■ Given data:
= = =

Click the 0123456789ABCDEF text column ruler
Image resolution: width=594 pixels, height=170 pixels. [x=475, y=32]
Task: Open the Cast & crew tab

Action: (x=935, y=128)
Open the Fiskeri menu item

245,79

= = =

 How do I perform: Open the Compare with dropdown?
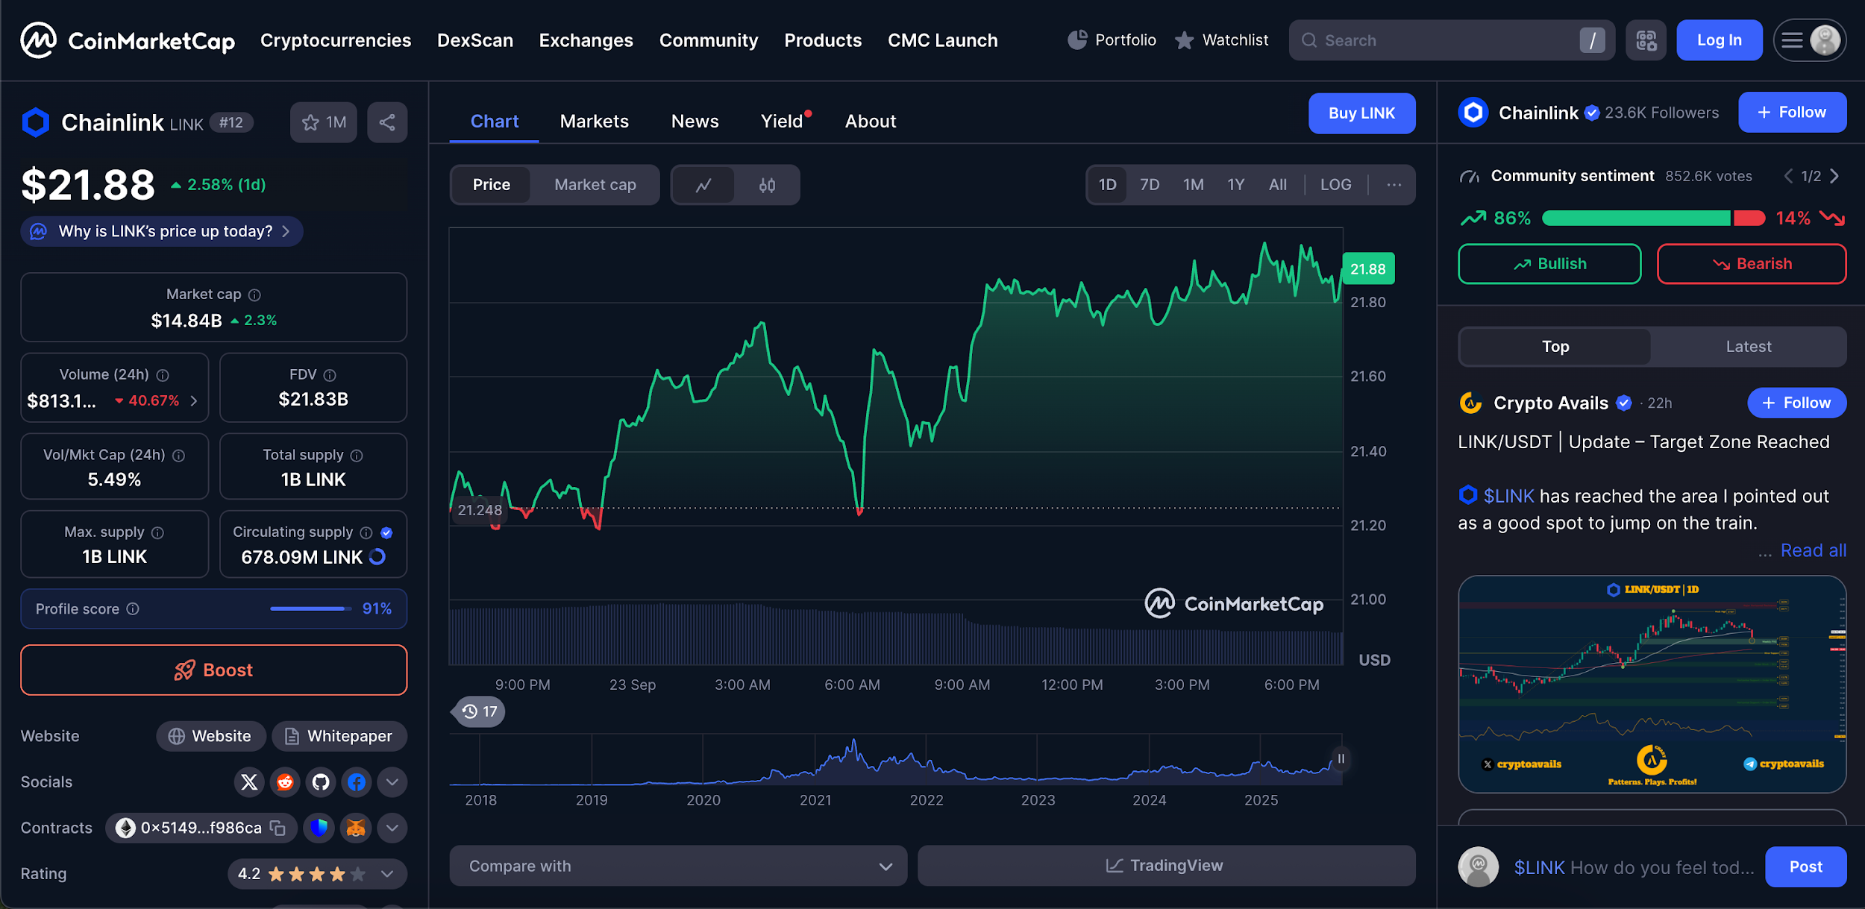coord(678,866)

= = =

■ Your instructions:
How many of the lines above contain the word "Open"? Give only the number.

■ The output:
3